The runtime talks to the CNI, the CNI offloads the task of finding IP for the pod to the network plugin

assets/screenshot_2018-06-13_00-52-15.png

  1. Containers in a Pod

Simple, make all the containers in a Pod share the same network namespace. This way, they can reach each other via localhost

  1. Pod-to-Pod communication across nodes

Kubernetes needs that there shouldn’t be any NAT - network address translation when doing pod-to-pod communication.
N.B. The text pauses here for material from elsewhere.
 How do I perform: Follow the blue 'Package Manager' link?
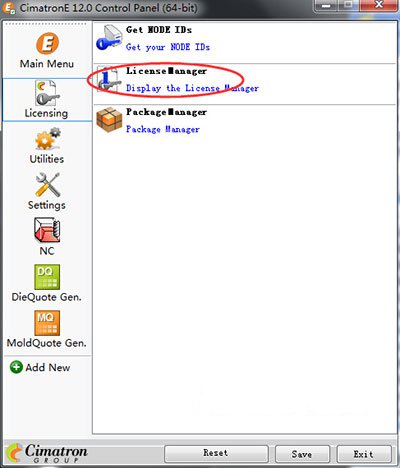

This means, that each pod should have it’s own ip address and we shouldn’t have say, a subnet level distribution of pods on the nodes (this subent lives on this node, and the pods are accessible via NAT)
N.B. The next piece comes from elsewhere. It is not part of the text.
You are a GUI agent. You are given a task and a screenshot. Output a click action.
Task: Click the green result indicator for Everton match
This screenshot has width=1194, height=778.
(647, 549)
  1. Communication between external world and pods

This can be achieved by exposing our services to the external world using kube-proxy

Installing Kubernetes

Kubernetes can be installed in various configurations:

  • all-in-one single node installation

Everything on a single node. Good for learning, development and testing. Minikube does this

  • single node etcd, single master, multi-worker
  • single node etcd, multi master, multi-worker

We have HA

  • multi node etcd, multi master, multi-worker

Here, etcd runs outside Kubernetes in a clustered mode. We have HA. This is the recommended mode for production.

Kubernetes on-premise

  • Kubernetes can be installed on VMs via Ansible, kubeadm etc
  • Kubernetes can also be installed on on-premise bare metal, on top of different operating systems, like RHEL, CoreOS, CentOS, Fedora, Ubuntu, etc. Most of the tools used to install VMs can be used with bare metal as well.

Kubernetes in the cloud

  • hosted solutions

Kubernetes is completely managed by the provider. The user just needs to pay hosting and management charges. Examples:

  • GKE
  • AKS
  • EKS
  • openshift dedicated
  • IBM Cloud Container Service
  • Turnkey solutions

These allow easy installation of Kubernetes with just a few clicks on underlying IaaS

  • Google compute engine
  • amazon aws
  • tectonic by coreos
  • Kubernetes installation tools

There are some tools which make the installation easy

  • kubeadm

This is the recommended way to bootstrap the Kubernetes cluster. It does not support provisioning the machines

  • KubeSpray

It can install HA Kubernetes clusters on AWS, GCE, Azure, OpenStack, bare metal etc. It is based on Ansible and is available for most Linux distributions. It is a Kubernetes incubator project

  • Kops

Helps us create, destroy, upgrade and maintain production grade HA Kubernetes cluster from the command line. It can provision the machines as well. AWS is officially supported

You can setup Kubernetes manually by following the repo Kubernetes the hard way by Kelsey Hightower.